Gun-totin', Chronic-smokin' Hearse Initiator (ludickid) wrote,
Gun-totin', Chronic-smokin' Hearse Initiator
ludickid

And now it's time for another exciting installment of OPEN LETTERS!

Dear my employer,

I greatly enjoy working for this company, and I understand that I am not as well-versed in the editorial style that you have certified as best suited to serve the needs of the ELL high school students at whom the current project is directed. However, I cannot imagine any circumstance under which sentence fragments should be permitted in the text, and the headline "Learn Comprehension: Learn Comprehension" contains at least two words too many.

editorially yours,
Leonard

***

Dear porn-spam solicitor,

Despite your apparent belief to the contrary, "SWEET TEEN GIRL TAKES IN 8 DICKS AT ONCE -- YOU WILL BE DELIGHTED" is not an enticing subject line to me. "Delighted" is about as far from my likely reaction to seeing such a thing as can be imagined.

I am, however, somewhat intrigued by the logistics of the set-up. Assuming that, despite her sweet teen status, she can fit two dicks each into her anus, vagina and mouth, that still leaves open the question of where the other two go. My guess is one in each hand, because the alternatives -- in the ears? the nostrils? is she a stigmatic? -- are too horrible to contemplate.

Let it be known that I still have no intention of clicking on your link.

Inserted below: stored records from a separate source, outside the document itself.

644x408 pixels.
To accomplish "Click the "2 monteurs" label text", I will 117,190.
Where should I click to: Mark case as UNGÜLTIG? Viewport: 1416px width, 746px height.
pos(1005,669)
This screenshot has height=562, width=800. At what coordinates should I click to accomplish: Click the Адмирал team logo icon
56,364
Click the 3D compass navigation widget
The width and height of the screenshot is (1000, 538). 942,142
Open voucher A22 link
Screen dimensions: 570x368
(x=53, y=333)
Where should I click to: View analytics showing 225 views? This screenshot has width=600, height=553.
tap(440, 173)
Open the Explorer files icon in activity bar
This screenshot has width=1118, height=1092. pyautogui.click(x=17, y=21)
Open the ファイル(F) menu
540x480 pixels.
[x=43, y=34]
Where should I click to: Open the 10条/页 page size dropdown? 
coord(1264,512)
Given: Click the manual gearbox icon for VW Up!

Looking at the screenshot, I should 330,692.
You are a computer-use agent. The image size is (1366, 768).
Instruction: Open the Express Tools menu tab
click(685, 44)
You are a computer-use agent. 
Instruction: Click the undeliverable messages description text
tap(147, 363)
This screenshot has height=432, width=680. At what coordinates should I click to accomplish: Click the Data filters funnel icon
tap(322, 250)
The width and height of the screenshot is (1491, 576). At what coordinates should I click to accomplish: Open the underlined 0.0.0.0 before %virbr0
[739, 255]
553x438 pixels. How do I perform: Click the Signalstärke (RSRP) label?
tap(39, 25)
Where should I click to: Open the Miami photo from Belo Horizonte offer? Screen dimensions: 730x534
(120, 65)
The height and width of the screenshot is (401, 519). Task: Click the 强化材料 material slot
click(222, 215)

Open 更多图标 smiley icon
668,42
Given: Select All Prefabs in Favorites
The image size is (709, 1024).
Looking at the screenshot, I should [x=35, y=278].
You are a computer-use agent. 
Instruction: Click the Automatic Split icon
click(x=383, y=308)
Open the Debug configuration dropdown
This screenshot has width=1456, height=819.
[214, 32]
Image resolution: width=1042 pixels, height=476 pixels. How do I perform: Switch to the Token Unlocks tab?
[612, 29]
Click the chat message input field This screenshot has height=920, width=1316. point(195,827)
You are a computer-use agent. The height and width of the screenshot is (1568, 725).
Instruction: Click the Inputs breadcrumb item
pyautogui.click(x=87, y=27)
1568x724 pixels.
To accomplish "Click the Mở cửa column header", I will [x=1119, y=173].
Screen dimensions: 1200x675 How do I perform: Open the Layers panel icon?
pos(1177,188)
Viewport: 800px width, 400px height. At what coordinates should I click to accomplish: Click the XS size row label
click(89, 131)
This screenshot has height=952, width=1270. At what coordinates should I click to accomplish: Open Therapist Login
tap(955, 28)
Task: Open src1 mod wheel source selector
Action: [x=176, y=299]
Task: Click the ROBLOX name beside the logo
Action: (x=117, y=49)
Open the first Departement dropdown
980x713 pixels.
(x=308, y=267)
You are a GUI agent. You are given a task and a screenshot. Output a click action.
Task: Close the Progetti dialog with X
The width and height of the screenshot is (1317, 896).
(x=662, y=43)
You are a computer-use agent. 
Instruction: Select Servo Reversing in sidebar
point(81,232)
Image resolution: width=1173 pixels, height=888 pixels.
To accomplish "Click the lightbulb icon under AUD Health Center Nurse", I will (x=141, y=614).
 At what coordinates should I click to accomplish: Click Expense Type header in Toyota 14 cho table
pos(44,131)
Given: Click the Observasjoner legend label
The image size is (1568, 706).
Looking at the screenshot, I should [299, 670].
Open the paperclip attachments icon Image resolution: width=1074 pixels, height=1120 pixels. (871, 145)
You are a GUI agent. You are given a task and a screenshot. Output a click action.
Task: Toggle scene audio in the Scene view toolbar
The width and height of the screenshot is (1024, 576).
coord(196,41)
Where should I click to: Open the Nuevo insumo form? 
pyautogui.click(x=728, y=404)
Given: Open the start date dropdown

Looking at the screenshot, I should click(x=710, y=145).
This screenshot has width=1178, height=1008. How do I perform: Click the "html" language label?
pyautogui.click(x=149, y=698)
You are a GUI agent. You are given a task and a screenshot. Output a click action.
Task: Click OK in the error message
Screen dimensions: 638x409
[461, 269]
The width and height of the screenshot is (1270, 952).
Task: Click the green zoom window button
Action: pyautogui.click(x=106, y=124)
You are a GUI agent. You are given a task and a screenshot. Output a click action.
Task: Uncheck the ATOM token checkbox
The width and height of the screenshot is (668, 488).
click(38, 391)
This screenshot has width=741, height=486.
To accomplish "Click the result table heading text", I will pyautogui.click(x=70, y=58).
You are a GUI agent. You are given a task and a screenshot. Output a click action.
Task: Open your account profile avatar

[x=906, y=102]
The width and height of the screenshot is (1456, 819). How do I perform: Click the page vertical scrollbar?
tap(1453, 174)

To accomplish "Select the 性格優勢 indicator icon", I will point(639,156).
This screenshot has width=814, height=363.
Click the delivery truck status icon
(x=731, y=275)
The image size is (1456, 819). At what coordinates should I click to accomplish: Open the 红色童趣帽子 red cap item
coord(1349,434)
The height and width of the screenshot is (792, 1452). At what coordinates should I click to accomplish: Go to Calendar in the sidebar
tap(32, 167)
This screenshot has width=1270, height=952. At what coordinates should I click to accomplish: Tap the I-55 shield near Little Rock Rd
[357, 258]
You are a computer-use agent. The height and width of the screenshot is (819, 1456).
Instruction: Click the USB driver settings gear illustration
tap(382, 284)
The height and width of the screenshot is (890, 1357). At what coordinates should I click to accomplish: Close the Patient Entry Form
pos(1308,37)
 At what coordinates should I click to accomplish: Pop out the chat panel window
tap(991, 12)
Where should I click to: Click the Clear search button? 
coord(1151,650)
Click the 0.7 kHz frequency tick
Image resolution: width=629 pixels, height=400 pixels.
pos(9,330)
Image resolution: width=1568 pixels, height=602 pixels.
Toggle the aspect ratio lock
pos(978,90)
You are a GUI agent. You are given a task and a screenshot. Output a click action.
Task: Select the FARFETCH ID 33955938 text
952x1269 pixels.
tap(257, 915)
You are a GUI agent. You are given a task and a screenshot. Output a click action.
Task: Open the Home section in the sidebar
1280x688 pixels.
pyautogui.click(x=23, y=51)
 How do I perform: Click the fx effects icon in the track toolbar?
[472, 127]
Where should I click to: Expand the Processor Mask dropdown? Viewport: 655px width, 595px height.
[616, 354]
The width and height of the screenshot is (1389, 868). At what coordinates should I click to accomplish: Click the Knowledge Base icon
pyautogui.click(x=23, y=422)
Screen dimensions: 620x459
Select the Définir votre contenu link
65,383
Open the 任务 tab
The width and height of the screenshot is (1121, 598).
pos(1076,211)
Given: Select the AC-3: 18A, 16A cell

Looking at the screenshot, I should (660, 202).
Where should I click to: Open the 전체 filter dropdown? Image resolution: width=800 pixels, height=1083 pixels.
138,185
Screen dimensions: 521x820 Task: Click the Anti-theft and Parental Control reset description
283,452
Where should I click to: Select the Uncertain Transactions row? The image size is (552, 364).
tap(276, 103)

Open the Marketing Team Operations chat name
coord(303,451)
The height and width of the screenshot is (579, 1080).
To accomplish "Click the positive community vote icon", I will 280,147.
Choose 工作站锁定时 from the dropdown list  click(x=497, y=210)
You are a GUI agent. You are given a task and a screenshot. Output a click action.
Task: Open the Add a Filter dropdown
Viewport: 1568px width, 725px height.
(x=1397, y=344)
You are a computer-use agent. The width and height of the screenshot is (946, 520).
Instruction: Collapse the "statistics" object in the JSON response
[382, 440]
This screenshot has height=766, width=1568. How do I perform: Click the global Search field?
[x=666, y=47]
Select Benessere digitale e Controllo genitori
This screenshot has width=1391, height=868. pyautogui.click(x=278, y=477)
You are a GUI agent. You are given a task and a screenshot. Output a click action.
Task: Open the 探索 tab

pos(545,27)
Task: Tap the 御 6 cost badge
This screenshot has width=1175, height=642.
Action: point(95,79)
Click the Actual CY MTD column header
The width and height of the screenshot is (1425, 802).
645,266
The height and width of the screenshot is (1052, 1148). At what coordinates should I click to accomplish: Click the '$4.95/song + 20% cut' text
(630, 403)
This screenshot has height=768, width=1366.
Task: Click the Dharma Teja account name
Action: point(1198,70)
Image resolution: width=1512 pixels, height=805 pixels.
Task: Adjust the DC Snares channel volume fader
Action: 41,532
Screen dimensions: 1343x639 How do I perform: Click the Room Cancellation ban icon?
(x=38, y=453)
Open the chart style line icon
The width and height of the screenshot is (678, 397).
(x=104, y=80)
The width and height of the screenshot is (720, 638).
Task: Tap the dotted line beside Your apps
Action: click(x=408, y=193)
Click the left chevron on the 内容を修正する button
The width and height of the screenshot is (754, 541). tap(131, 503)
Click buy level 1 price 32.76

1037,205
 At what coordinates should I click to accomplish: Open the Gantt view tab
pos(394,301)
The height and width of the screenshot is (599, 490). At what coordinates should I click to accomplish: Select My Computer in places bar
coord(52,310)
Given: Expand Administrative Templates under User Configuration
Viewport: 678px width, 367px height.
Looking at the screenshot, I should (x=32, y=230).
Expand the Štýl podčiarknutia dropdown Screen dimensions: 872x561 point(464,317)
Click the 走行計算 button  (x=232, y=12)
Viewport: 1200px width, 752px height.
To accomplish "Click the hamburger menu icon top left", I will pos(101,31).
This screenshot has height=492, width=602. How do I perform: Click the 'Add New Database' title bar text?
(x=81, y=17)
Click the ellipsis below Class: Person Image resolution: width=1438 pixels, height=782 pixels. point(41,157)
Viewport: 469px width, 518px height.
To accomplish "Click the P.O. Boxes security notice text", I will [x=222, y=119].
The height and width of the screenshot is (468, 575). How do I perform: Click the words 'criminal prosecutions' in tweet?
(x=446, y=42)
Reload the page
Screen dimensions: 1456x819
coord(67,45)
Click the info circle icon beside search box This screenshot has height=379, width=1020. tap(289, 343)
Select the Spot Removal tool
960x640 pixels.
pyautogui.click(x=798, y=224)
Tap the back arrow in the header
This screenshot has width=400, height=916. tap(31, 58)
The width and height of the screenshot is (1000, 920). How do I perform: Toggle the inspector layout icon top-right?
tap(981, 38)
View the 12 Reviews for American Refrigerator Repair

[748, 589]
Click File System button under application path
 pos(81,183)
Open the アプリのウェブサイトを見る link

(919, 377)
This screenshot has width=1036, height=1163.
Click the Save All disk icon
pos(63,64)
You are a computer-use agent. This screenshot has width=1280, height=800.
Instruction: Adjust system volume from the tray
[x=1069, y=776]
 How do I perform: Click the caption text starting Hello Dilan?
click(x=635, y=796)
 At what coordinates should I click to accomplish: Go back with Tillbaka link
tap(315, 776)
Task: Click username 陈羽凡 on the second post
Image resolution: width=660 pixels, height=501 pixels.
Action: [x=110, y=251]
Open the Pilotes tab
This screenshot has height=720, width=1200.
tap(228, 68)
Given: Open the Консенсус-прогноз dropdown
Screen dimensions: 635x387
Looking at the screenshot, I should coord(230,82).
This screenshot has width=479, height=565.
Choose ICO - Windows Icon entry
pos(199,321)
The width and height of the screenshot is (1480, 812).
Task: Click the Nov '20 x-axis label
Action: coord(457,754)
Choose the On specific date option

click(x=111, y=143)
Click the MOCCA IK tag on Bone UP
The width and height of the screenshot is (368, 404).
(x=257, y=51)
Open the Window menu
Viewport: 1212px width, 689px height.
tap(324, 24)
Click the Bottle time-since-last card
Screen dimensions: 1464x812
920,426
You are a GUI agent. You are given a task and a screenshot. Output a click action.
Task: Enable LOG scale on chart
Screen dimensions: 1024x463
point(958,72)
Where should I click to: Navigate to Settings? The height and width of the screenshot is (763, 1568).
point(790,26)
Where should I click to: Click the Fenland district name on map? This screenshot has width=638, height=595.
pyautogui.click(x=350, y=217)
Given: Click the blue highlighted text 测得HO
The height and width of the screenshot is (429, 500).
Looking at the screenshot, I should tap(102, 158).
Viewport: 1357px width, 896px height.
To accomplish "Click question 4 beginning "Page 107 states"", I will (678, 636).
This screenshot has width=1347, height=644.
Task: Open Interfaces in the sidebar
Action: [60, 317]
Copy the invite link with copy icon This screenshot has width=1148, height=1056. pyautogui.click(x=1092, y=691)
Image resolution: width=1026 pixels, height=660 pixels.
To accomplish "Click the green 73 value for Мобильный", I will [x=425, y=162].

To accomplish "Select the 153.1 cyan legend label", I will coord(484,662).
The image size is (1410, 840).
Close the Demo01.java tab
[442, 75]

However, you will surely be interested to know that you have hit upon a sort of 'magic number' of gross pornography that slightly piqued my interest. If you'd added just one more dick, you might have received some special prize in mathematics.

In frank amazement,
Leonard

***

Dear woman ahead of me in line at Subway,

Your expression of happy surprise at learning that this Subway location sells personal pizzas was enjoyable; you were so excited that I was temporarily blinded (or whatever the olfactory equivalent of blindness is) to the fact that I have rarely encountered a white woman wearing so much Jheri-curl activator juice. And your selection of bacon, spinach and pineapple as toppings certainly covered all the bases, flavorwise.

However, your sudden mood-shift from ecstatic over the availability of personal pizzas to angry over the unavailability of bread sticks spoke of a yearning need no fast food product can address. Please stop yelling at the underpaid counter help and begin yelling at your psychiatrist and/or pharmacist.